EXERCICE: Recopiez telles quelles toutes les entrées ci-dessous, sans reprendre les images.

┌──

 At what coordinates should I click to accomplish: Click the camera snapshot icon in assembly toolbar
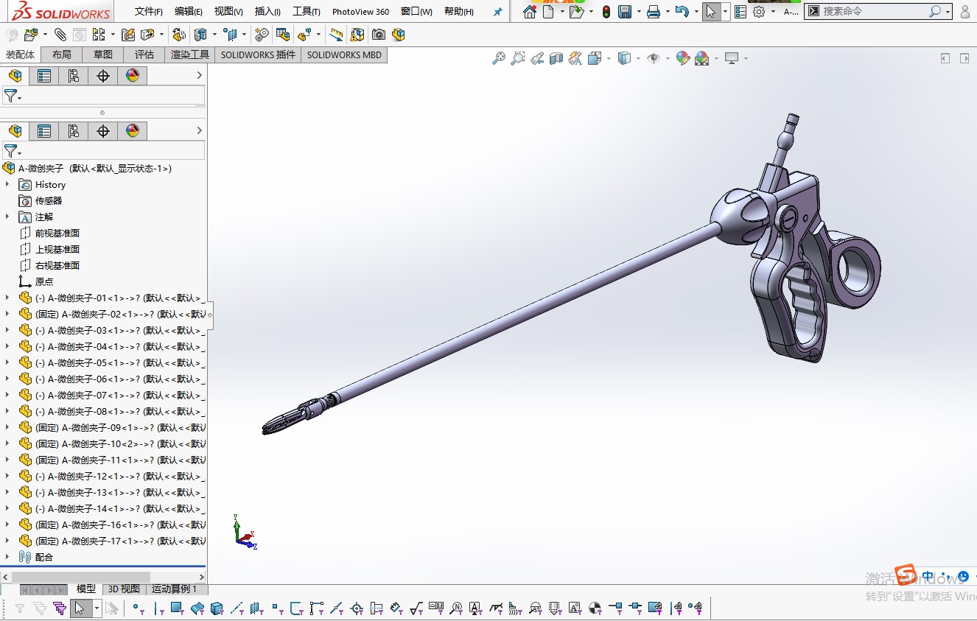378,35
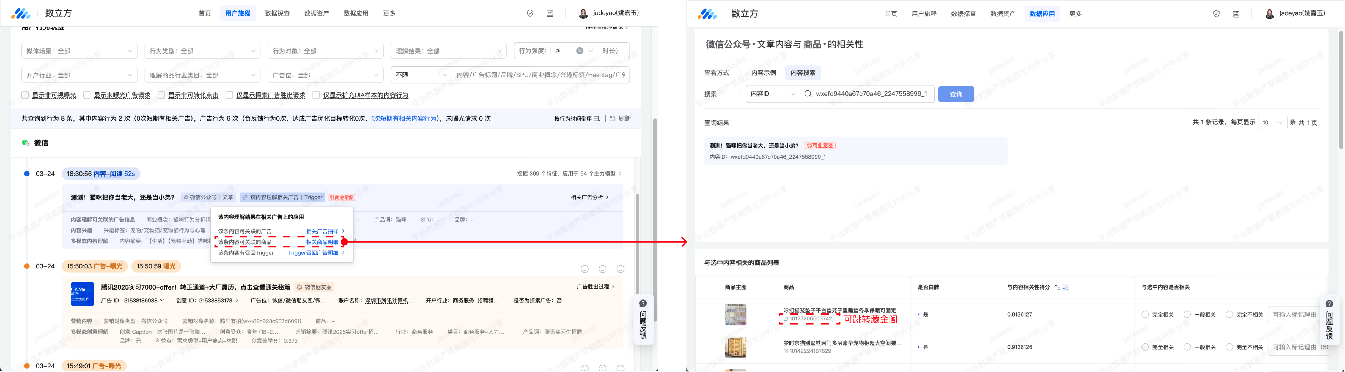
Task: Click the search magnifier icon in 内容ID field
Action: 808,94
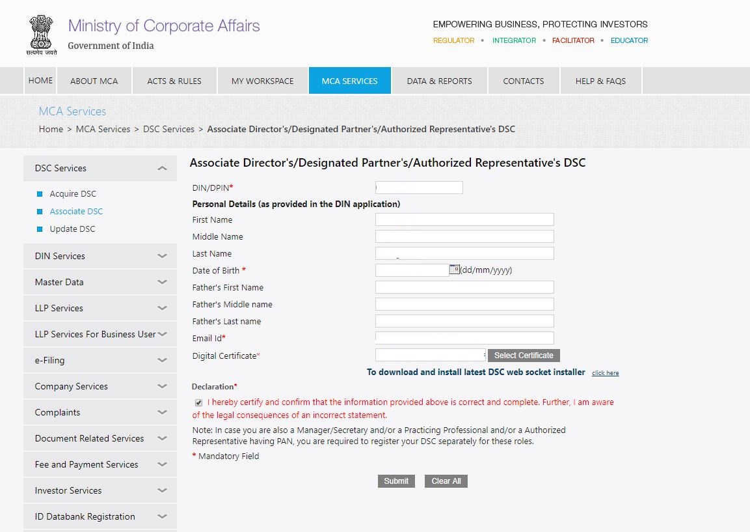Click the Government of India emblem logo
This screenshot has height=532, width=750.
tap(41, 34)
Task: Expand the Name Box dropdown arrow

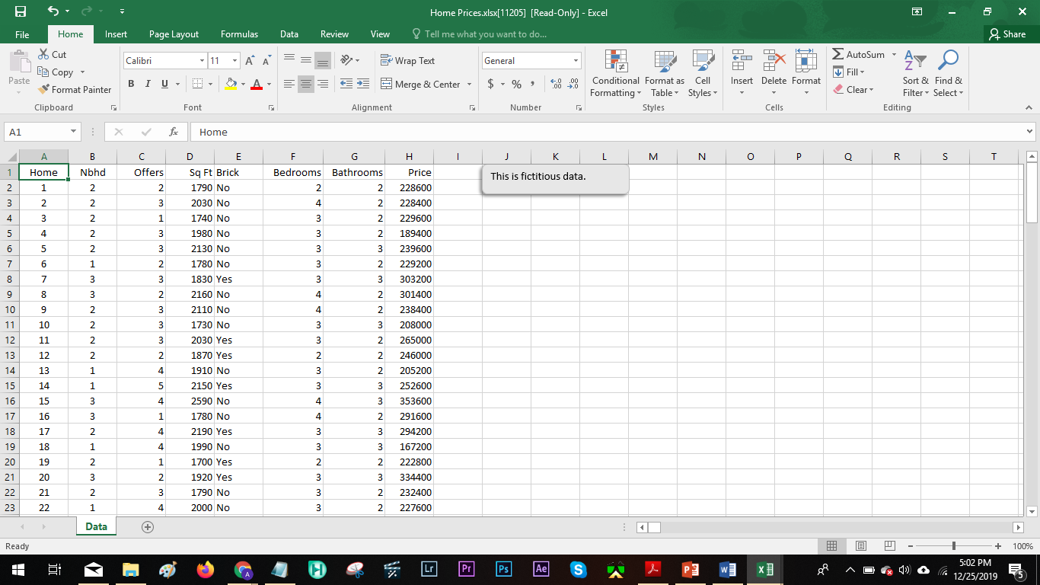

└──

CORRIGÉ:
 At what coordinates should I click to accomplish: Click the camera snapshot icon in assembly toolbar
378,35
Task: Click the search magnifier icon in 内容ID field
Action: 808,94
Click the Government of India emblem logo
This screenshot has height=532, width=750.
tap(41, 34)
Task: Expand the Name Box dropdown arrow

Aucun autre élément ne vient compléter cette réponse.